Para ser seleccionado entre los arqueros que enfrentarían al joven crack de Argentinos Juniors, superé varias pruebas de penales ante, supuestamente, exigentes ejecutantes. A la noche, como premio por haber atajado el penal pateado por Maradona, me llevé a casa una pelota autografiada por él. Para participar de la película de Carreras, superé un casting en el que deben haber probado a más de cien pibes de mi edad.
Cuando abrí la caja con las notas de verano que mis padres publicaron durante varias temporadas en distintos diarios del interior, busqué inicialmente y con mucho interés una entrevista que mi madre hizo, creo recordar, en el Hotel Provincial. Lo que he buscado, sin éxito, es saber quién era ese hombre con apariencia de sabio que me miraba mientras decía que si se observan con atención las actitudes básicas de un niño, puede predecirse cómo será de adulto. Mi madre le repreguntó si se refería a qué actividad tendría ese niño cuando creciera o a su comportamiento. El hombre contestó que una cosa estaba relacionada a la otra.

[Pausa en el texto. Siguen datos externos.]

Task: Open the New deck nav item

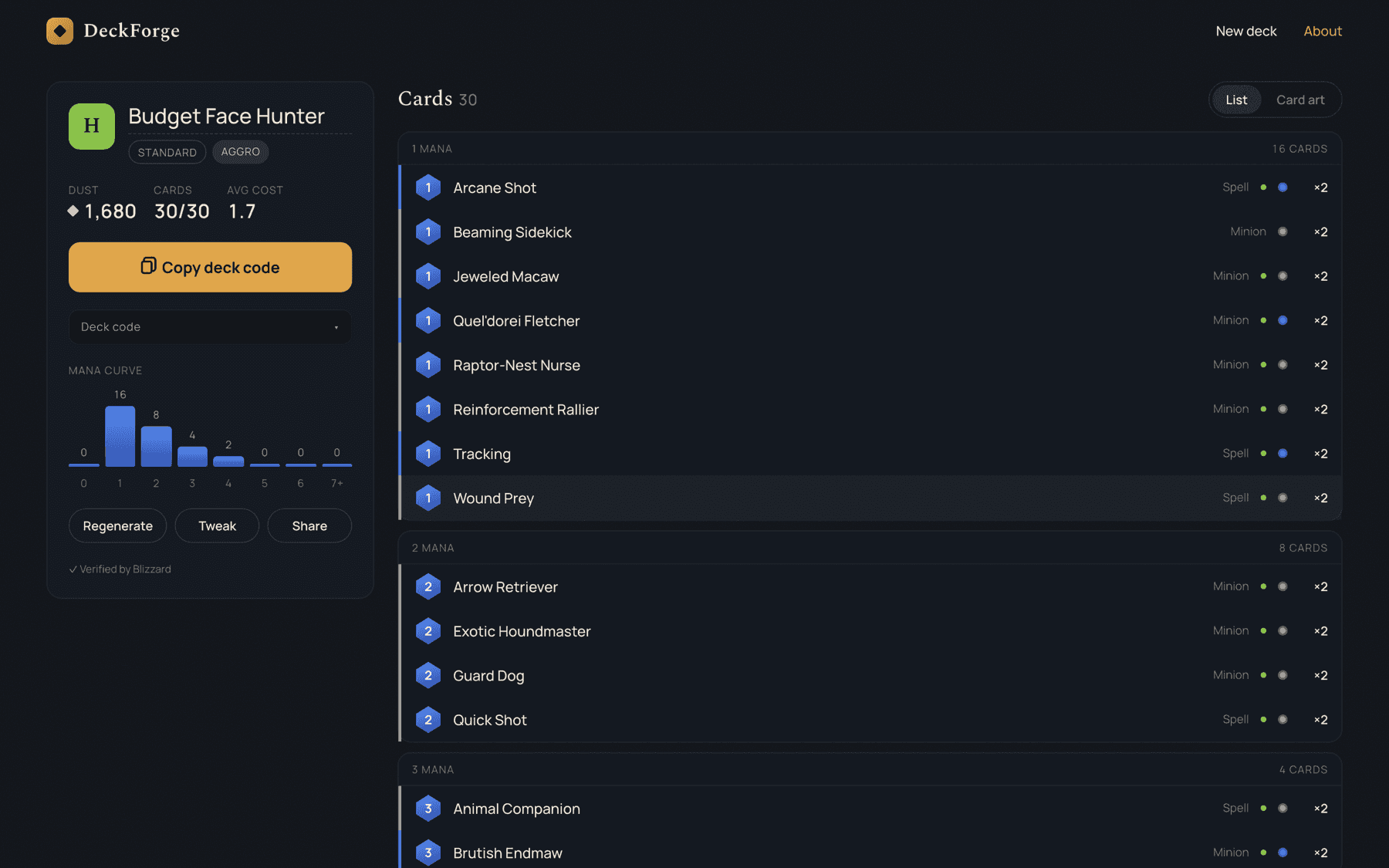Action: (x=1246, y=31)
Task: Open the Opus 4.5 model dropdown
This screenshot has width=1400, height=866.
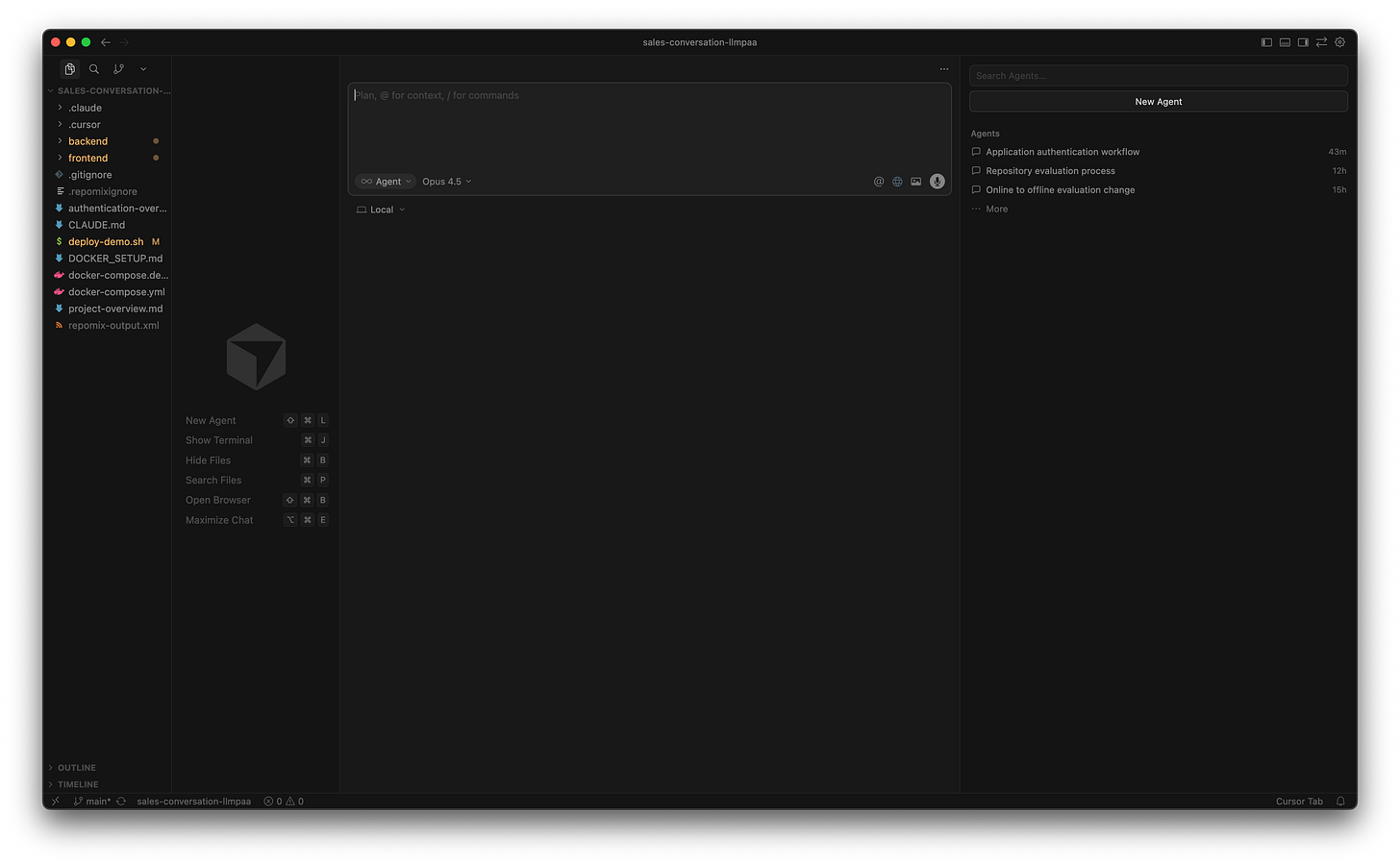Action: [445, 181]
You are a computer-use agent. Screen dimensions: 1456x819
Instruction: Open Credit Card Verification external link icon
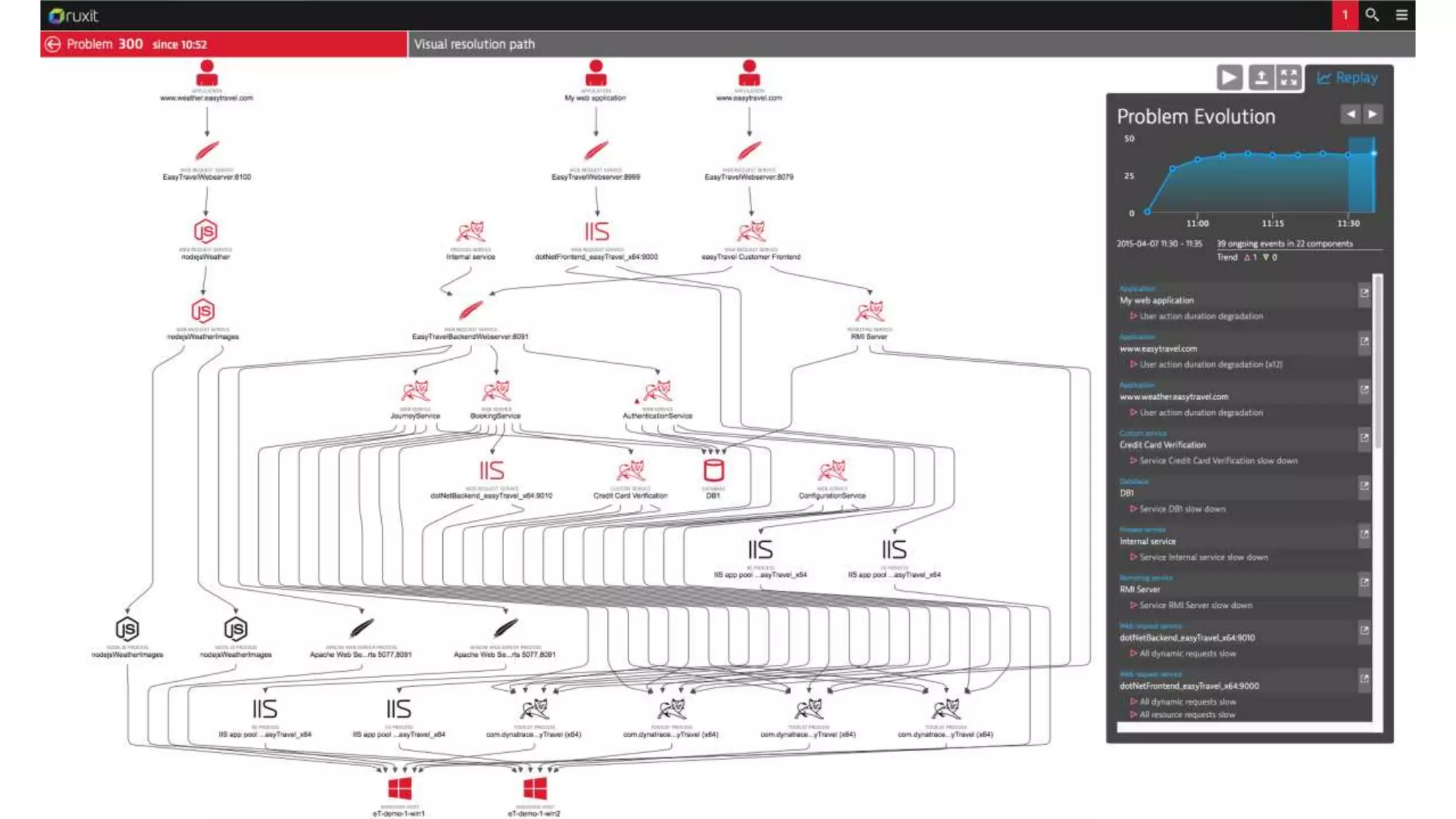[1364, 438]
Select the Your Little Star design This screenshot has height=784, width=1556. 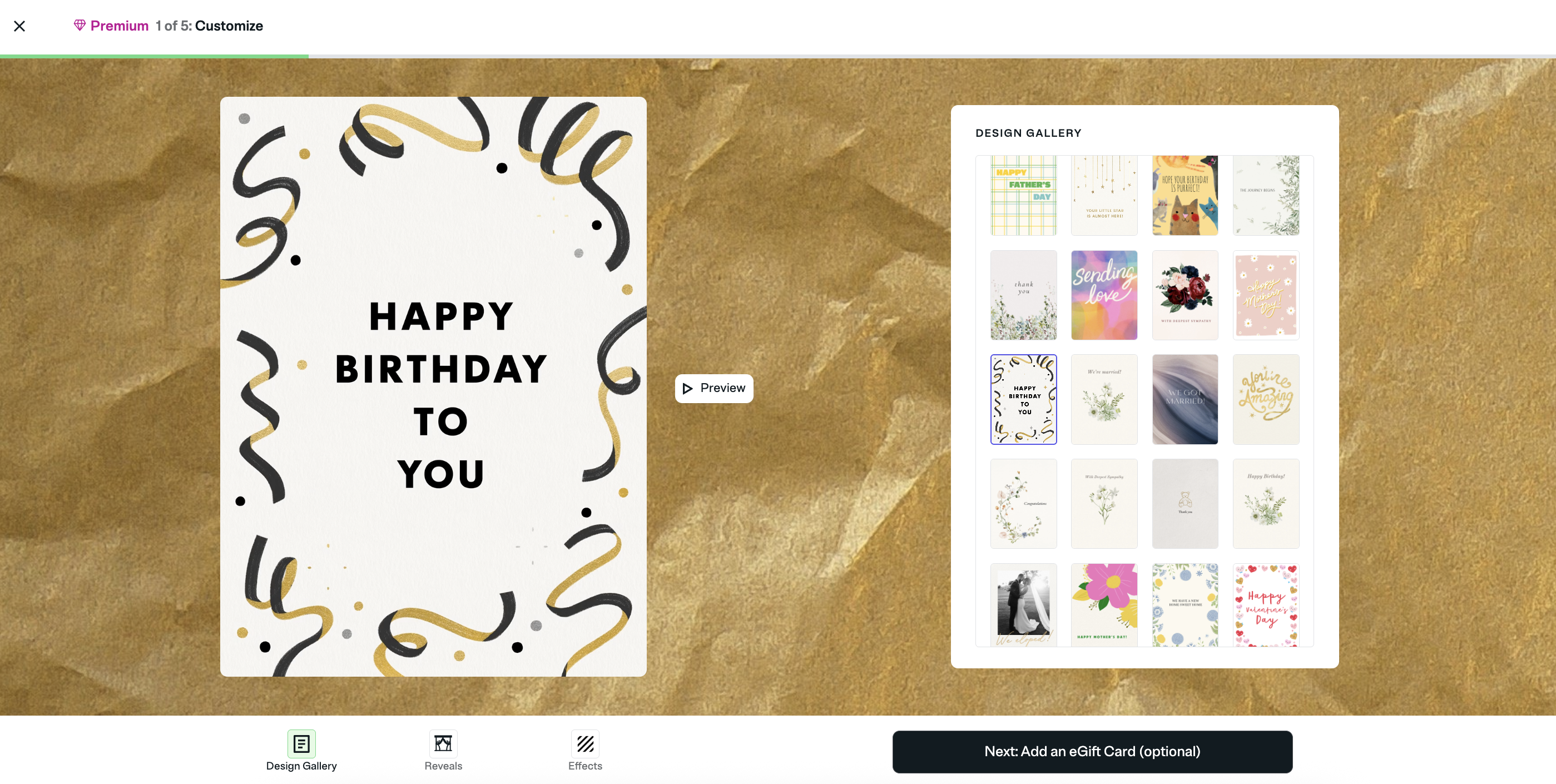(1104, 196)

Sí encontré dos entrevistas que, al menos, ponen en duda mis méritos para enfrentar a Maradona en un penal y para ganarme un lugar como actor de cine. En una de ellas, mi padre entrevista al representante de una empresa multinacional que organizó la visita del futbolista del momento a Mar del Plata. En la otra, mamá entrevista a Enrique Carreras y la mayoría de las preguntas están relacionadas a su próxima película, esa en la que debuté y me despedí del cine. También logré confirmar que todo eso ocurrió en 1981; lo hice al ver la foto de Carlos Calvo convirtiendo un gol –un golazo, dice el epígrafe escrito por mi viejo- para el equipo de los galancitos. No olvidaré esa noche porque, como los actores enfrentaban a un equipo de ex futbolistas en el estadio que todavía no se llamaba Minella, sino Mundialista, pude ir tanto con mi madre como con mi padre. Que, por otro lado, después de dos meses de discutir y llevarse muy mal, aprovecharon para reconciliarse, sonreírse y conversar, conmigo haciéndome el distraído. En google, si uno busca ese gol, aparece el video, con su fecha exacta.
Mientras miraba la foto colgada en la pared de la parrilla, se me acercó un muchacho que dijo ser el dueño del lugar y el nieto de quienes flanqueaban al cómico. Y me contó que sus abuelos eran muy amigos de Calabró, que los visitaba cada vez que venía a Mar del Plata. Le pregunté si sabía quiénes eran el otro que aparecía en la foto y el niño. “Ni idea”, respondió. Conjeturó que sería otro cómico o un productor, y que el pibe sería el hijo de alguno de los dos.
Entre las notas de verano, tampoco pude encontrar la entrevista a Juan Carlos Calabró.